DOMRADIO.DE: In dem Bereich tut sich jetzt was: Wenn ein Freier Hinweise auf Zwangsprostitution hat und nichts tut, dann macht er sich strafbar. Ist das schon ein Schritt in die richtige Richtung?

Deckers: Das ist ein ganz kleiner Schritt in die richtige Richtung. Aber es reicht natürlich bei weitem noch nicht aus. Die Frauen sind wie gesagt in Zwangsstrukturen gefangen. Wir sprechen hier sehr, sehr oft von organisierter Kriminalität. Gerade der nigerianische Menschenhandel ist sehr stark mafiös organisiert. Da gibt es sehr starke Geheimbünde, die die Frauen unter Druck halten. Und die Frauen werden da kaum Möglichkeiten haben, irgendetwas zur Anzeige zu bringen oder sich zu wehren.

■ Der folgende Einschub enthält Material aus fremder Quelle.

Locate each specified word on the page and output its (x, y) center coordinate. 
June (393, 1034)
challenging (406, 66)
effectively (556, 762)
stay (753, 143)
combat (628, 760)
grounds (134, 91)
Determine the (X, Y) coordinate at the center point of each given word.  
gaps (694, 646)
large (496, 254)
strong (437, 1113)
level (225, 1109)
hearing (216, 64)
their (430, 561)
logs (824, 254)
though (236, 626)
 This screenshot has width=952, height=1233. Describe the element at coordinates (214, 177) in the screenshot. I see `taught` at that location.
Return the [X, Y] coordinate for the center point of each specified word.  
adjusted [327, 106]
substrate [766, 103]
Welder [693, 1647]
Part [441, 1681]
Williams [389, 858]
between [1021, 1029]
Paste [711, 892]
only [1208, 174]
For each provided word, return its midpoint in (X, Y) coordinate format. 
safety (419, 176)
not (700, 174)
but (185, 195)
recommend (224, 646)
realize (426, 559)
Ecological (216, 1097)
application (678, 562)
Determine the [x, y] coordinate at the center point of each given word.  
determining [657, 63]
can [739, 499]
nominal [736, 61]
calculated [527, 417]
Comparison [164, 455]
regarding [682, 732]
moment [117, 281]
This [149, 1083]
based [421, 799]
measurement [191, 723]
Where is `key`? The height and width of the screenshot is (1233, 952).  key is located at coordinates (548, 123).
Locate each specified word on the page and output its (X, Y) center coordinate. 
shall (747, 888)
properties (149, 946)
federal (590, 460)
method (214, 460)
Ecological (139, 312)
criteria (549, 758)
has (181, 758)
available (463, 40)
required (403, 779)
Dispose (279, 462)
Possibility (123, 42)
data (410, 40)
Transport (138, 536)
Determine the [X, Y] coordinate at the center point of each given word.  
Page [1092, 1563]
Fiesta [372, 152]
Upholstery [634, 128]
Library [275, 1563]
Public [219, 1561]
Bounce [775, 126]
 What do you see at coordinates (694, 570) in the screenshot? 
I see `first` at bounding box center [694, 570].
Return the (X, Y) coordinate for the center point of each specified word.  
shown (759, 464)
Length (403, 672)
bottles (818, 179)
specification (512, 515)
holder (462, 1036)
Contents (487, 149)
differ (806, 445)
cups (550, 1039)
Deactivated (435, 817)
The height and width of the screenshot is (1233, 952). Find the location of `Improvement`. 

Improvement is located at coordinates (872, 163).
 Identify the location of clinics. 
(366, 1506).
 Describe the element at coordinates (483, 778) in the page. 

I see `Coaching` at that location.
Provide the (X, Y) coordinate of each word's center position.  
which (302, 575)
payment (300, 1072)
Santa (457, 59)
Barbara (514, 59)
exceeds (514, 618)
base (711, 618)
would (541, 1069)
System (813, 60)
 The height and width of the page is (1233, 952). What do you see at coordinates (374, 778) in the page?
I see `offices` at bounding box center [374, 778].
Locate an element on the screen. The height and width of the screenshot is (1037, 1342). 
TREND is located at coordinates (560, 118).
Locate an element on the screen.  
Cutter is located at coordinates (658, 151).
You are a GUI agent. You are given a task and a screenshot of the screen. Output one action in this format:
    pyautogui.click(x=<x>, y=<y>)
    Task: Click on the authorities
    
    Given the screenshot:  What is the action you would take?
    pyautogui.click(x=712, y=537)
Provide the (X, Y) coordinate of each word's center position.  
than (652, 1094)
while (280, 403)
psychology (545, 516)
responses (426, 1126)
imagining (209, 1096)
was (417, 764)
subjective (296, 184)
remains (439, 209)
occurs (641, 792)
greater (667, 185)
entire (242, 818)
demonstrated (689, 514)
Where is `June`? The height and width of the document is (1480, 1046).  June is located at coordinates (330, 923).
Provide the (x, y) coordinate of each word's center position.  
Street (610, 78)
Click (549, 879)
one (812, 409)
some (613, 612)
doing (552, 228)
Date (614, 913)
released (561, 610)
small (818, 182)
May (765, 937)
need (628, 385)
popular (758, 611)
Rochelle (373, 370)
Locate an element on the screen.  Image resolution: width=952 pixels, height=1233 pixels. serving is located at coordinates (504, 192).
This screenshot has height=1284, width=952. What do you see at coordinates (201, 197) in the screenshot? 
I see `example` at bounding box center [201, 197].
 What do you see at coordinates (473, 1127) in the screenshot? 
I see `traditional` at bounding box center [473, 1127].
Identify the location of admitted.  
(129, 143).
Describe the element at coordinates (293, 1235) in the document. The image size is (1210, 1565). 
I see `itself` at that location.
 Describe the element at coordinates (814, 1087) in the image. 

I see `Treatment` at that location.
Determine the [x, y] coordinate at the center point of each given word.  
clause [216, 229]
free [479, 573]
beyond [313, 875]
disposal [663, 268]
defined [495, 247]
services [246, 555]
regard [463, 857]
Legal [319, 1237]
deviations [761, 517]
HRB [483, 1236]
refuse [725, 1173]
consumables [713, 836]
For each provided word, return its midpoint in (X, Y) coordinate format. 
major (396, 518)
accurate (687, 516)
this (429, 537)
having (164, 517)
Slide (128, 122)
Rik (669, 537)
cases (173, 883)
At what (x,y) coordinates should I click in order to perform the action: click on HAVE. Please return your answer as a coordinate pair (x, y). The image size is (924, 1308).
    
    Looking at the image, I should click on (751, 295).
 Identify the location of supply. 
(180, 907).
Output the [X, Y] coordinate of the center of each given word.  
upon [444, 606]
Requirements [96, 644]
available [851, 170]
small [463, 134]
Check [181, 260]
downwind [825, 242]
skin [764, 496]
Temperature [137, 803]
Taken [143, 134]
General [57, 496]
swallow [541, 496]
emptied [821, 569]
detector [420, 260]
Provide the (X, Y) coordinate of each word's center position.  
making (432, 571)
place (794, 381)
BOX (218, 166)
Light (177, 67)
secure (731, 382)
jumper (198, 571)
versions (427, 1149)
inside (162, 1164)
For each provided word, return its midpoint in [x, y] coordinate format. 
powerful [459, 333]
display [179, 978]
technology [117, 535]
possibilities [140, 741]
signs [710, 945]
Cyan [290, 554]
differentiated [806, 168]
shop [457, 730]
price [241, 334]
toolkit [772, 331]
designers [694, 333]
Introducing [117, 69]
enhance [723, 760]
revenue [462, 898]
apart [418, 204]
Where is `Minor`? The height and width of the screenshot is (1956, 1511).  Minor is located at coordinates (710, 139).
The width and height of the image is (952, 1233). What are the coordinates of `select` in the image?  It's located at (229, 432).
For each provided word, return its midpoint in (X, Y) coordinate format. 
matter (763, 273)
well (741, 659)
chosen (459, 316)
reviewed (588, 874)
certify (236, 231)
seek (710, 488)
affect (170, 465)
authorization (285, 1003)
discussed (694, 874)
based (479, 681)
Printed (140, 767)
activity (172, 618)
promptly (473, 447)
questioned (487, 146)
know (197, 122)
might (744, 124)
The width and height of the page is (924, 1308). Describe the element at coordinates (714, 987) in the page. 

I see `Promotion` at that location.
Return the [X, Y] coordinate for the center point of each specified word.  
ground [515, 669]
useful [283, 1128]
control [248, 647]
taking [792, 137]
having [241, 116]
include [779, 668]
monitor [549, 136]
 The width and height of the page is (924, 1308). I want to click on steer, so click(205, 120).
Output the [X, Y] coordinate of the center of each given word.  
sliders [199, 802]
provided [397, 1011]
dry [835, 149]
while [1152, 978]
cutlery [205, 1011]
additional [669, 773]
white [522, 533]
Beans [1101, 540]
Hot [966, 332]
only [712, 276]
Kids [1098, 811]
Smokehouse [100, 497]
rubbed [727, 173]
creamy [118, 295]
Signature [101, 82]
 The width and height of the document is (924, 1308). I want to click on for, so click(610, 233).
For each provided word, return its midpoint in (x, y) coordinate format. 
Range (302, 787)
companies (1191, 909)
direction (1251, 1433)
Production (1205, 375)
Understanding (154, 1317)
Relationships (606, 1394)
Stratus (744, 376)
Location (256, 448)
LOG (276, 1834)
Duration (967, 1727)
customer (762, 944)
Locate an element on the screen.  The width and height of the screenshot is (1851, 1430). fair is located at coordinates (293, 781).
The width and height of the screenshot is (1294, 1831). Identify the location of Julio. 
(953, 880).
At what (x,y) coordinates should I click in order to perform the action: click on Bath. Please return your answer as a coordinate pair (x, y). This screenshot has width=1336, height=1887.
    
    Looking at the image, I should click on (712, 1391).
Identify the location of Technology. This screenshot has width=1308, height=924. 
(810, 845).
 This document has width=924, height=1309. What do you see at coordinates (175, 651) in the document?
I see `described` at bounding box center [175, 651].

DOMRADIO.DE: Was müsste man tun, um dieses kriminelle Netzwerk auszuschalten?

Deckers: Man muss den Markt nicht mehr attraktiv für Menschenhändler machen. Im Moment ist Deutschland durch die liberale Prostitutionsgesetzgebung und dadurch, dass wir ein reiches Land sind, sehr, sehr attraktiv für die Menschenhändler. Die Strukturen müssen sich ändern. Solwodi fordert deshalb schon seit längerem die Einführung des nordischen Modells in Deutschland.

DOMRADIO.DE: Was steckt da hinter?

Deckers: Es besteht aus mehreren Säulen. Zum einen ein Sexkauf-Verbot. Damit sollen die Freier und auch die Zuhälter und Bordellbesitzer kriminalisiert werden. Aber eben nicht die Frauen, die Opfer sind. Und genauso wichtig: Ausstiegshilfen für die Frauen und ein gesellschaftlicher Bewusstseinswandel.

DOMRADIO.DE: Sie haben ja auch häufig mit Frauen zu tun, die es dann am Ende geschafft haben, sich aus dieser Zwangsprostitution zu befreien, weil sie vor ihren Zuhältern fliehen konnten. Was ist dann, wenn die Flucht geschafft ist, das größte Problem, vor dem die Frauen stehen?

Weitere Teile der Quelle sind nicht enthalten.